Harris’ paintings and photographs spark such questions, in the end evincing a Mystery that can neither be symbolically shown nor conceptually known, but only directly realized.

Michael Schwartz


From the artist:

“As an art form, painting has the potential to engage both artist and audience on multiple levels at once. I think a great painting is one that goes beyond the ordinary in each of these layers. With apologies to deconstructionists and abstractionists everywhere, for me this is particularly true of representational painting. The simple reason being that it contains within it more layers than abstraction. Everything that is “in” an abstract painting is present within a representational piece, but not vice-versa.

The first and often most powerful level that lights up in the viewer is what you might call the “WOW” factor. The immediate aesthetic apprehension of the piece that arrests the attention. It is the part that transcends words and analysis. Really, if you don’t hit this one…what’s the point?

The next layer that impresses itself upon the viewer is usually the “meaning” of the piece. This depends on the ability of the painter to convey his concept or idea effectively so that it resonates broadly in the minds of viewers. It’s the “Hey, that’s clever” moment.

The next level of depth that may reveal itself to the viewer is the skill with which the painter manipulates the physical materials themselves. Mastery of this level can range from the sublime handling of colour and light of Caravaggio to the sumptuous gobs of Van Gogh’s frenetic expression frozen forever in time and colour. It’s the “I can’t believe someone can do that”-ness of a painting. It can be alienating to many people when this level is so often dismissed by a post-modern art elite who emphasize concept or expression – sometimes to the exclusion of skill or technique.

In general, I would say these are the layers that are present in a great painting. From “WOW” to “we get it” to “how did he do that?”. I think this aligns rather nicely with the “I”, “We”and “It” domains of the Integral map. The painter is like a juggler of depth – striving to keep every ball in the air at once with each new canvas. All for the delight and wonder of the crowd.”

Michael Harris

Michael Harris

About Michael Harris

Michael Harris is an oil painter, song-writer and world traveller from Toronto. He is self-taught, having never sought out formal training in art. Michael briefly studied graphic design in college following high school, but left after a few months to backpack through Europe. Seven months of immersing himself in the galleries and culture of Europe at 19 was followed by a year of travel in Australia at 21. At 24, to mark his transition to the ranks of professional artist, Michael took his paints and palette on his year long "trip around the world" - painting his way through Hong Kong, Thailand, Australia, Nepal, India, Greece, Turkey and the UK. Between trips, Michael honed his skills as a working artist; doing everything from painting reproductions for an international art company, to illustration, to portraiture and other private commissions.
------------------------------------------------------------------------
-- Problems to work on --
• a. From the passage on Michael Harris's painting, reproduce the text starting at "The first and" and ending at "one…what’s the point?".
• b. Condense the paragraph of the passage on Michael Harris's painting that begins "Michael Harris is an oil painter" into a short bulleted list that keeps its main facts.

-- Provided data --
------------------------------------------------------------------------
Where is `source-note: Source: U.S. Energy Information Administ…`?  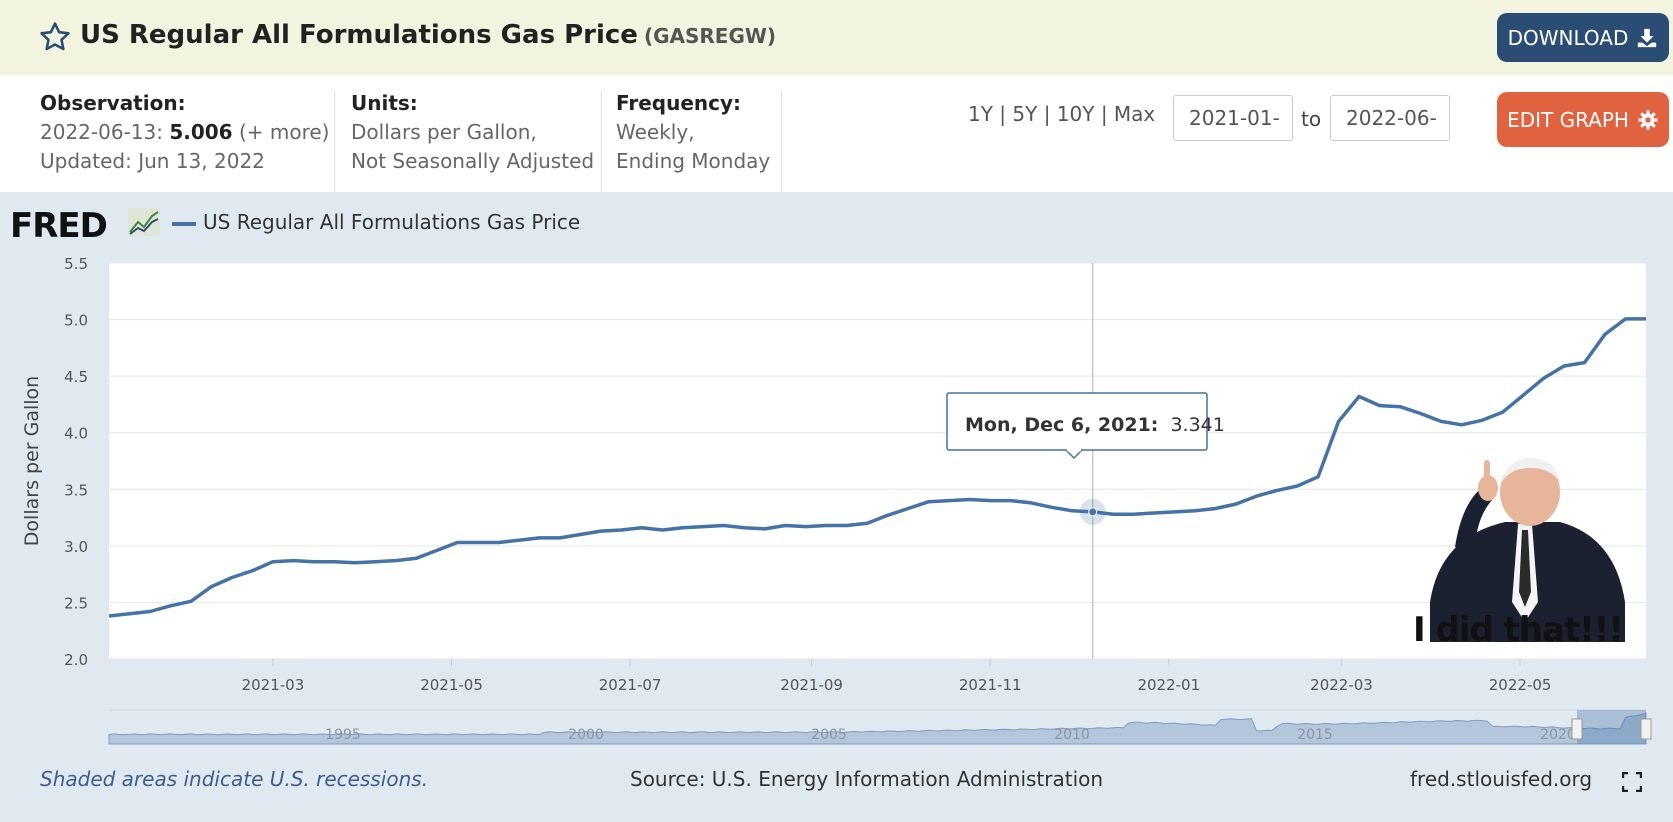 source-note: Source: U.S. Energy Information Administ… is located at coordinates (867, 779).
------------------------------------------------------------------------
-- Exercise answers --
• a.
The first and often most powerful level that lights up in the viewer is what you might call the “WOW” factor. The immediate aesthetic apprehension of the piece that arrests the attention. It is the part that transcends words and analysis. Really, if you don’t hit this one…what’s the point?

• b.
- Oil painter, song-writer and world traveler from Toronto; self-taught, with no formal art training
- Briefly studied graphic design in college after high school, then left after a few months to backpack through Europe
- Spent seven months immersed in Europe's galleries and culture at 19, then a year traveling in Australia at 21
- At 24, marking his move to professional artist, took a year-long "trip around the world," painting through Hong Kong, Thailand, Australia, Nepal, India, Greece, Turkey and the UK
- Between trips, worked as an artist on reproductions for an international art company, illustration, portraiture and other private commissions